Monday, January 29, 2007

Chile - Bahia Lomas, Tierra del Fuego, January 28, 2007


After two days of warm sun and a mild wind the weather has turned to wind and cold rain. Good reason to be writing in the warmth of our cook tent. With little communication from the outside world we seem to have lost our sense of the day of the week and date. We just know how much time we have left. These last two days have opened up an entirely new line of investigation that will require all the time we have.

Guy Morrison and Ken Ross completed their yearly flight of the Strait of Magellan and Bahia Lomas to count Red Knots and Hudsonian Godwits. Their survey is yet to be completed as it also includes sections of the Atlantic Coast of Argentina. In our area they found roughly the same number of knots and godwits which is both good and bad news. The good news is that the number of birds has not gone down, the bad news is that they have not gone up. Allan Baker from the Royal Ontario Museum conducted a ground count in Rio Grande and found a significant reduction from his last count in 2006. We hope for the best in Guy and Ken’s count.

Guy also stunned us with the news that most of the birds were not in the area that we would have predicted. In all years past, the knot population divided into two main flocks, about half in the eastern part of the bay and the other near our camp on the western side. But this year a number of events puzzled us. First, we had roughly half of our normal number. Second, after the spring tides they virtually disappeared to the north. On Friday, we found very few knots feeding at low tide near our camp where we had found several thousand in previous years.

From the air, Guy could see two main flocks, one of about 5,000 on the south side of the narrows, not far from the ferry that crosses the Strait of Magellan, and a second of about the same number on the north side about 10 km east of the narrows. This has never occurred in the 7 years of our work here, or the 21 year history of the aerial survey. We were determined to find out why: first to determine whether anything has gone wrong in the normal feeding areas and second to investigate the possibility of a new cannon netting opportunity because the new locations would much more suitable if we could get access to them.
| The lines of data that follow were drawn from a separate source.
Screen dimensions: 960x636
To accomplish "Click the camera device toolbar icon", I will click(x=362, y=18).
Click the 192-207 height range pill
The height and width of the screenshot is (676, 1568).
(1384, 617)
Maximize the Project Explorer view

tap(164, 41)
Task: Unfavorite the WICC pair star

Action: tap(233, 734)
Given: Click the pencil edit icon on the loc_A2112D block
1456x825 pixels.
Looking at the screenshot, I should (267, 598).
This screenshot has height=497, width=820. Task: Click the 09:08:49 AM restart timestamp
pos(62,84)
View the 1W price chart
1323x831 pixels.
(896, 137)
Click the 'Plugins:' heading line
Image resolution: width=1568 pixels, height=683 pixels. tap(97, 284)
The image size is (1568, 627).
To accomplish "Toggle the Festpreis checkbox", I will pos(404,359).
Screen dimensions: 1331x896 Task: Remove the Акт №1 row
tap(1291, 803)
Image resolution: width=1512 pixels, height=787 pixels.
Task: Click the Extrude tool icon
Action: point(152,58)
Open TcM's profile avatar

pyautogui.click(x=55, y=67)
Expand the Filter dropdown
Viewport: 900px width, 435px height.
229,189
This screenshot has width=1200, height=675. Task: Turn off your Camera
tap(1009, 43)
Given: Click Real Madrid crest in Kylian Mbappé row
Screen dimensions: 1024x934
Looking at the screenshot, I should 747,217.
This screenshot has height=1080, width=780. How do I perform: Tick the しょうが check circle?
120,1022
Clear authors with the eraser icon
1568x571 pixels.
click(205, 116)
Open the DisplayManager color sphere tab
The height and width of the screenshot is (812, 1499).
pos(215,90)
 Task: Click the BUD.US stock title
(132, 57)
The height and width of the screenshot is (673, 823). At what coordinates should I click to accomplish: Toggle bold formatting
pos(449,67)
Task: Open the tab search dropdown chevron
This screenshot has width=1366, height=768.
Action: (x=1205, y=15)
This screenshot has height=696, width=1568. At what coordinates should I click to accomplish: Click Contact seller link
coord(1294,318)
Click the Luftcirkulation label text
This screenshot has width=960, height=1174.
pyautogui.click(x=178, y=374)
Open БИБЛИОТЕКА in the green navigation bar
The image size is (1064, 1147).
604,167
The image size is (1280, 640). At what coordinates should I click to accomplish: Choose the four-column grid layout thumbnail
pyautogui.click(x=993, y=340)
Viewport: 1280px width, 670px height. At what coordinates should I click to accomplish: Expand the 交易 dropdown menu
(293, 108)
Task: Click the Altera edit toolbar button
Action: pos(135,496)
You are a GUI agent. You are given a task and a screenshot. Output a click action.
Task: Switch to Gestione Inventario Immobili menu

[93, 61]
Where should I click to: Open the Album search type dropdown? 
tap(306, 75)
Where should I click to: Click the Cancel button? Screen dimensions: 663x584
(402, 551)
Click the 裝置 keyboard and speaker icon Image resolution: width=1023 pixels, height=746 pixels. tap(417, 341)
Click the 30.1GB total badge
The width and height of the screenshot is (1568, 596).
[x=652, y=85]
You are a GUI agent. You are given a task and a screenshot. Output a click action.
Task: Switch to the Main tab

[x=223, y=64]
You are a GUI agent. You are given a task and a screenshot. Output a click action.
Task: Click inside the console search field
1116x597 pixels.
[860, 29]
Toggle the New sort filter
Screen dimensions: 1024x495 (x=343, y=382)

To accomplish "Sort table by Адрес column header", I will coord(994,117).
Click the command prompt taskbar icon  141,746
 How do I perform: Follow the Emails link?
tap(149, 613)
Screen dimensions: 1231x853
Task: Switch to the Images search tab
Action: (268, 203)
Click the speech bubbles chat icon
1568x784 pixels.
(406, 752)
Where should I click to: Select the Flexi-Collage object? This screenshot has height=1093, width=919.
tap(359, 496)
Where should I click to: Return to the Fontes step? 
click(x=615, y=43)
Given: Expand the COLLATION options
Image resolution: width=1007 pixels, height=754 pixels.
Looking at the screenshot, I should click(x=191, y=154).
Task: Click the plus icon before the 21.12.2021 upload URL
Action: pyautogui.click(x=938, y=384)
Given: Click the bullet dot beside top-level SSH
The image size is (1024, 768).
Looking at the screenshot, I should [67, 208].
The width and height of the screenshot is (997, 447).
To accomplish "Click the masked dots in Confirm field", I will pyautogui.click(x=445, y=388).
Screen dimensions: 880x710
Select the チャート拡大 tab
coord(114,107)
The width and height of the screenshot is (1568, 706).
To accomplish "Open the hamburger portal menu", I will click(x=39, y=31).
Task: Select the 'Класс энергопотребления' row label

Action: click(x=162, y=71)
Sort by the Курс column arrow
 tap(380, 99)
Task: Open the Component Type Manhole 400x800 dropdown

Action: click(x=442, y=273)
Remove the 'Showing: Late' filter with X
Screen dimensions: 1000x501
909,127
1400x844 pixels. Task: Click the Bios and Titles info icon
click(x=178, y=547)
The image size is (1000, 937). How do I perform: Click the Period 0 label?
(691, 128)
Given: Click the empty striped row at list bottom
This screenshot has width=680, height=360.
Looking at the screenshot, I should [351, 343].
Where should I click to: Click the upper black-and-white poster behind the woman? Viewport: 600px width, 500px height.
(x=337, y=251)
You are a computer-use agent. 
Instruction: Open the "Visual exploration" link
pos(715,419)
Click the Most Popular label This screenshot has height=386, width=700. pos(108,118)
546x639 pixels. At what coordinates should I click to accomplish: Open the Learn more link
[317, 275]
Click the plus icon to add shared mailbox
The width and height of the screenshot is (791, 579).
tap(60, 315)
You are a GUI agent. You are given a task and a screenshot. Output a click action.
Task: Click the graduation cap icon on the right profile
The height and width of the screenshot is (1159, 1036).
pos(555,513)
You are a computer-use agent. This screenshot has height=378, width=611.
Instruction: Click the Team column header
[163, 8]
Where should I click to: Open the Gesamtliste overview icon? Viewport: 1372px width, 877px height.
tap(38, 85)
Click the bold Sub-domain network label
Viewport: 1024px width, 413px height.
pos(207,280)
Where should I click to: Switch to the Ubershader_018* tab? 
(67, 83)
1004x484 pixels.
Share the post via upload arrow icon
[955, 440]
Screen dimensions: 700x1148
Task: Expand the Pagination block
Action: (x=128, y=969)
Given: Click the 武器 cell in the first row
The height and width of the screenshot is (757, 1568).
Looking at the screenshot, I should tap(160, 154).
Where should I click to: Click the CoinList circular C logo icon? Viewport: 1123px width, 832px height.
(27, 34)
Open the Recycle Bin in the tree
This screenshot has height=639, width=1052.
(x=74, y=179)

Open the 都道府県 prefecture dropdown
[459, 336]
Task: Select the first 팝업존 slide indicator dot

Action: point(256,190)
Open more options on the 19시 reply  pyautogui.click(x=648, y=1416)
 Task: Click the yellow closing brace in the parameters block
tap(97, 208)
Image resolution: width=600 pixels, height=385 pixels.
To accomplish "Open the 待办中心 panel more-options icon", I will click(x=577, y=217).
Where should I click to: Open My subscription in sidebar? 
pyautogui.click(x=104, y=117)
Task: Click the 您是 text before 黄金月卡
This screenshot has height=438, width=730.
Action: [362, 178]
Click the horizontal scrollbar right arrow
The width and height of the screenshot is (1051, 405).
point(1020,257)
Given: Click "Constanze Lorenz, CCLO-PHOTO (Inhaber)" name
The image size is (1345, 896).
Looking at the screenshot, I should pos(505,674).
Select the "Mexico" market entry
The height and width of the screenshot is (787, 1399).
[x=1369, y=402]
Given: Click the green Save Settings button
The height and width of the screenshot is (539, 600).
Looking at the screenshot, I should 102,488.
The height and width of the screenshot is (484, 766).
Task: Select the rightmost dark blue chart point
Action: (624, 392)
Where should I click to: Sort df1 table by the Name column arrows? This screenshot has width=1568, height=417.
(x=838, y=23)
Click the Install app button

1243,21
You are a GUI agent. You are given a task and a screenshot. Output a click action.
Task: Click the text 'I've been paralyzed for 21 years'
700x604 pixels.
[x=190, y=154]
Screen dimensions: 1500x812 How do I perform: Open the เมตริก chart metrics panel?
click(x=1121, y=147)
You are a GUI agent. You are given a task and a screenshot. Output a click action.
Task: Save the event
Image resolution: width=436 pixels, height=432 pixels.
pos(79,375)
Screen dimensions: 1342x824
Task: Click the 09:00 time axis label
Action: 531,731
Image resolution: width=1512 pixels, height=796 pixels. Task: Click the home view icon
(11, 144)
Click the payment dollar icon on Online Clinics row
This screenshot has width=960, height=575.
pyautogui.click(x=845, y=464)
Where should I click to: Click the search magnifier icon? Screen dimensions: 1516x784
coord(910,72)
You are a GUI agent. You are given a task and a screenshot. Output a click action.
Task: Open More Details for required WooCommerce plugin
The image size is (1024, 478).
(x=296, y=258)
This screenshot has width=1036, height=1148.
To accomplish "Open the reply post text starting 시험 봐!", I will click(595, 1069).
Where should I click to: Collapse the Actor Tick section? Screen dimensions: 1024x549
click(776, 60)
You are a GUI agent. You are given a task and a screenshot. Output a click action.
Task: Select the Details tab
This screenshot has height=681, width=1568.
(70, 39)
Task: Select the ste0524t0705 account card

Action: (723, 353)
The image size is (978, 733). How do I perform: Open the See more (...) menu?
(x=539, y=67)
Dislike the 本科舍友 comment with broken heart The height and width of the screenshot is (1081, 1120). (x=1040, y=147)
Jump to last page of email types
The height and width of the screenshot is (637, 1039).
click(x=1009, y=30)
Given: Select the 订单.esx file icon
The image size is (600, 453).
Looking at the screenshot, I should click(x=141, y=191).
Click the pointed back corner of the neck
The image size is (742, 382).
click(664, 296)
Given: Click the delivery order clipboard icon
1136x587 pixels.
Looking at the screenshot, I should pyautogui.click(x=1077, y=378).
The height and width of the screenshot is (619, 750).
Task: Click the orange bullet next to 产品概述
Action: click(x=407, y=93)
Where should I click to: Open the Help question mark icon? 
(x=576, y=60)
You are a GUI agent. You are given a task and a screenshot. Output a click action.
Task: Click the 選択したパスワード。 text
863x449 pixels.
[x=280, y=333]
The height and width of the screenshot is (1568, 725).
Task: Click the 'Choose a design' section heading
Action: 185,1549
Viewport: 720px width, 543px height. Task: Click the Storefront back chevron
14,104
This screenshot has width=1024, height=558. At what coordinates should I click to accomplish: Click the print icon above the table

On Saturday, Mark, with Andy the nature photographer in tandem, focused on resightings of marked birds on Bahia Lomas. Humphrey, Mandy, Steve and I searched for the new roost near the ferry. After a nail-biting ride across a mile of beach close to the location where we nearly lost a truck to the tide in 2005, we came to the end of a small sandy/shell pile spit that was literally covered with mussels, many in the size range suitable for red knots. Within a few minutes, we found about 500 knots feeding on mussels. Positively elated, we raced back to camp to get the rest of the crew, especially Allison and Andy to film our discovery. It was their first chance at filming knots feeding close-up. It was the best chance we have ever had of resighting large numbers of marked birds. We spent the rest of the day on intensive resighting. At high tide we counted 2,500 knots on the roost.

This new discovery of knots feeding on mussels in Bahia Azul, as this section of the Straits of Magellan is called, vastly expanded our understanding of the ecology of knots on Bahia Lomas. We now know that the wintering population uses an area much larger than Bahia Lomas itself, including much of the Straits of Magellan on both the north and south sides. We have also discovered that the knots’ diet in this area extends beyond the shellfish (mainly Darina) found in the mudflats of Bahia Lomas.

We look forward to our investigations of the next few days. Our own work of banding and resighitng of marked birds will be made significantly easier now that we have found a large number of knots feeding and roosting in a relatively small area. Dr Carman Espoz of the University of Santo Thomas has arrived with two of her students Gabriela Gonzalez and Sergio Urrejola. They come at an important moment for studies of Red Knots foraging ecology and the invertebrate prey upon which they rely.